Comment Hinde Boujemaa vous-a t’elle présenté le personnage de Noura ?

  • H.S : On en a beaucoup discuté. Elle me l’a présenté comme un peu elle, un peu moi, un peu toutes les femmes du monde. C’est vrai parce qu’elle n’a rien d’extraordinaire, cette femme. C’est un personnage très ordinaire, très beau dans son «ordinarité». Elle n’est pas très forte, elle peut être parfois lâche, menteuse, fourbe… C’est très rafraîchissant pour une comédienne, de jouer une femme aussi peu remarquable, et en même temps attachante j’espère. Moi j’ai fait ce film parce que j’ai aimé Noura. Ce n’est pas un jugement de valeur mais j’ai aimé ce côté très ordinaire et pas héroïque. Elle n’a pas d’étendard. C’est ce qui fait la beauté de Noura pour moi. Elle ressemble beaucoup à toutes les femmes que je connais, y compris moi, ma mère, mes amies…

Est-ce que ça vous incitée à renouveler l’expérience dans le cinéma tunisien dont vous vous êtes un peu écartée pour travailler en Égypte ?

  • H.S : Oui, le dernier film tunisien que j’avais fait, c’était Fleur d’Alep, en 2016. Il parlait du djihad et des Tunisiens qui sont partis en Syrie. Là, c’est différent, c’est vraiment la dissection d’un couple, ou plutôt d’une femme entre deux hommes, donc c’est beaucoup plus intimiste. Ce que j’apprécie dans le cinéma tunisien, c’est qu’il me donne toujours les moyens de m’échapper des codes très rigides du cinéma commercial dans lequel j’évolue en Égypte. Le monde arabe voit ce que je fais. Je suis très contente parce que ça me donne aussi une liberté financièrement et même artistiquement. Je peux me permettre de me dire : cette année, je ne vais pas trop bosser, je vais faire un petit film d’auteur, et ça, c’est  un luxe pour une comédienne. Je suis redevable au cinéma commercial et je suis redevable au cinéma tunisien qui me donne toujours cet espace de liberté artistique.

Comment expliquez-vous la reconnaissance que vous avez eu en Égypte, le fait que vous êtes devenue une star, que vous représentez une image ?

  • H.S : Ce ne sont pas des choses qui s’expliquent… Il y a d’abord beaucoup de travail. Pendant dix ans, j’avais beaucoup de choses à prouver, venant d’un autre pays avec des codes, un cinéma, un public différent. Il a fallu que je m’impose dans un environnement qui n’était pas forcément accueillant au début, pour les actrices qui ne sont pas égyptiennes.
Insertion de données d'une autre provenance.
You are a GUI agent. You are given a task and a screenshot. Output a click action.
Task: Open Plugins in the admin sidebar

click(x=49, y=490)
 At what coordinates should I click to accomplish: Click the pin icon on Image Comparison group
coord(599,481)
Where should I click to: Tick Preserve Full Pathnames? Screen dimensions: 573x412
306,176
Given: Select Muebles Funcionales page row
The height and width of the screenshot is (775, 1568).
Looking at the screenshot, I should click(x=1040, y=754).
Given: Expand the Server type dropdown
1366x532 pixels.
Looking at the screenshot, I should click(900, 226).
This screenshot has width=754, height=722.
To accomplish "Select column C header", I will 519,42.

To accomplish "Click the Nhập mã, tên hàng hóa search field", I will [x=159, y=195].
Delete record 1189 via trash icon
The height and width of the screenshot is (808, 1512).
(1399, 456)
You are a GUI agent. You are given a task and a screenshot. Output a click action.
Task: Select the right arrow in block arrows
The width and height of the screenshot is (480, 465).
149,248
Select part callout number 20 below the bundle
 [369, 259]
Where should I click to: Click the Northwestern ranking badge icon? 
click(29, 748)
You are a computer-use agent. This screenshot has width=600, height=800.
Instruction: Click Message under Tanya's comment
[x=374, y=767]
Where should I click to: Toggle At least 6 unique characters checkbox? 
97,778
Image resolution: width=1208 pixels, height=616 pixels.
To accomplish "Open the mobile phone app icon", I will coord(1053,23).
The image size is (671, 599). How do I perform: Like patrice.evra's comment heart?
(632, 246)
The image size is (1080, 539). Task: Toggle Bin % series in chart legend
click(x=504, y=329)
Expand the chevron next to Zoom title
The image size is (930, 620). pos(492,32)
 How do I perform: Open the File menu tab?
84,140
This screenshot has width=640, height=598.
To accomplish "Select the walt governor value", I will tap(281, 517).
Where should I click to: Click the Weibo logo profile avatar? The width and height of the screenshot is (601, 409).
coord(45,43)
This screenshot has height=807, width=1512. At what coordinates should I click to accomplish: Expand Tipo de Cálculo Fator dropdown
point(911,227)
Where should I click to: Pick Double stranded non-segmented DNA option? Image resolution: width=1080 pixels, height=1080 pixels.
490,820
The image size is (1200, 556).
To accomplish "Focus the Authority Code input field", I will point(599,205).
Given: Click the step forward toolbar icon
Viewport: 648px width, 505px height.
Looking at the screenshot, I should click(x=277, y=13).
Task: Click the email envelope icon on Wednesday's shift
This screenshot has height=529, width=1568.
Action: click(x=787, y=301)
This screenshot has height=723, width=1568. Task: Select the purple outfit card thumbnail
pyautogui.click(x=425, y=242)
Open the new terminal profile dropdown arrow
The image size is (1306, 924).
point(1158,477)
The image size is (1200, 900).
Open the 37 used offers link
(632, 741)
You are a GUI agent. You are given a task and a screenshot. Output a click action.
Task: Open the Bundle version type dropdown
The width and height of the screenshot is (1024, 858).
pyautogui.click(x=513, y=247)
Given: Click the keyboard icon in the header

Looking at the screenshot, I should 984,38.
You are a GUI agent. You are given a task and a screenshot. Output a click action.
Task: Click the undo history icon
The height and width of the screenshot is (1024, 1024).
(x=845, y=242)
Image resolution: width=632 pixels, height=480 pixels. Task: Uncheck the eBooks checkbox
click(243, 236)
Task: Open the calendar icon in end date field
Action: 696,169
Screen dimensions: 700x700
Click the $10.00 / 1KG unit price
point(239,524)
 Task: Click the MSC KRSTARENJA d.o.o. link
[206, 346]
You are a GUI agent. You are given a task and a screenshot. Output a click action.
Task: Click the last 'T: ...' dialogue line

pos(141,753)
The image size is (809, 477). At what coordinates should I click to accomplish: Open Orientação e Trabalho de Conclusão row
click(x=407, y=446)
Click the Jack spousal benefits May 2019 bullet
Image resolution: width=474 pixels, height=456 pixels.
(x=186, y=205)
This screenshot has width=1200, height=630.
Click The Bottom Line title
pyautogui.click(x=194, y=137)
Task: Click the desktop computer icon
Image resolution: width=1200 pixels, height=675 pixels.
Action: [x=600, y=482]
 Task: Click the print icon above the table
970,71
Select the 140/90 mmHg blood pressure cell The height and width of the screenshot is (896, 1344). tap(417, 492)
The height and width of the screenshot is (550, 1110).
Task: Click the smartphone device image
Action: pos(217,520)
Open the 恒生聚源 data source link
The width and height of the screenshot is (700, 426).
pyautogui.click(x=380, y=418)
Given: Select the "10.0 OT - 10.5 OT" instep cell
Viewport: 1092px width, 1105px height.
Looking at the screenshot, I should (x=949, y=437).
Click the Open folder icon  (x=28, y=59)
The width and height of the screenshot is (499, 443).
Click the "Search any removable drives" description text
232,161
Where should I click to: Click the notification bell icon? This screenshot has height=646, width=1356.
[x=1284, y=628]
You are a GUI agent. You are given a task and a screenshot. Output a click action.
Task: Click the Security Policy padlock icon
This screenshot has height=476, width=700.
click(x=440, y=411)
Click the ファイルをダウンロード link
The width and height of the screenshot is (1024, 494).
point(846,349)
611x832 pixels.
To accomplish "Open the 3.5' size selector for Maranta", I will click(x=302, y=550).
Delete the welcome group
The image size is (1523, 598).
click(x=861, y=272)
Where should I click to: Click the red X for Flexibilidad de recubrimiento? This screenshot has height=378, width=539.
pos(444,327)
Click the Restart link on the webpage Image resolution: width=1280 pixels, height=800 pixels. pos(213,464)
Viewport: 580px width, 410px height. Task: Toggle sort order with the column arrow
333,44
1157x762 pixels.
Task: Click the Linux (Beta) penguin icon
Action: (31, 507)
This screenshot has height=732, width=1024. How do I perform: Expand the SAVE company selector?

J’ai tellement bossé que je pense que l’on m’a prise au sérieux. Et puis, c’est une confiance avec le public. Ils m’ont découverte petit à petit, dans beaucoup de registres. Au début, ils pensaient que je venais casser les tabous et puis après, j’ai un peu joué avec eux, j’ai esquivé, j’ai fait des comédies. J’ai installé une sorte de confiance qui, maintenant, me garantit le respect de la plupart du public arabe… J’ai eu la chance de pouvoir continuer et de faire des choses différentes avec cette même confiance. J’espère pouvoir continuer à faire ça.

AMARGER Michel (Afrimages / Médias France)

Références :

  • Fleur d’Alep, de Ridha Behi, fiction, Tunisie / Liban, 2016.
  • Les Silences du palais, de Moufida Tlatli, fiction, Tunisie / France, 1994.
  • Noura rêve, de Hinde Boujemaa, fiction, Tunisie / Belgique / France, 2019.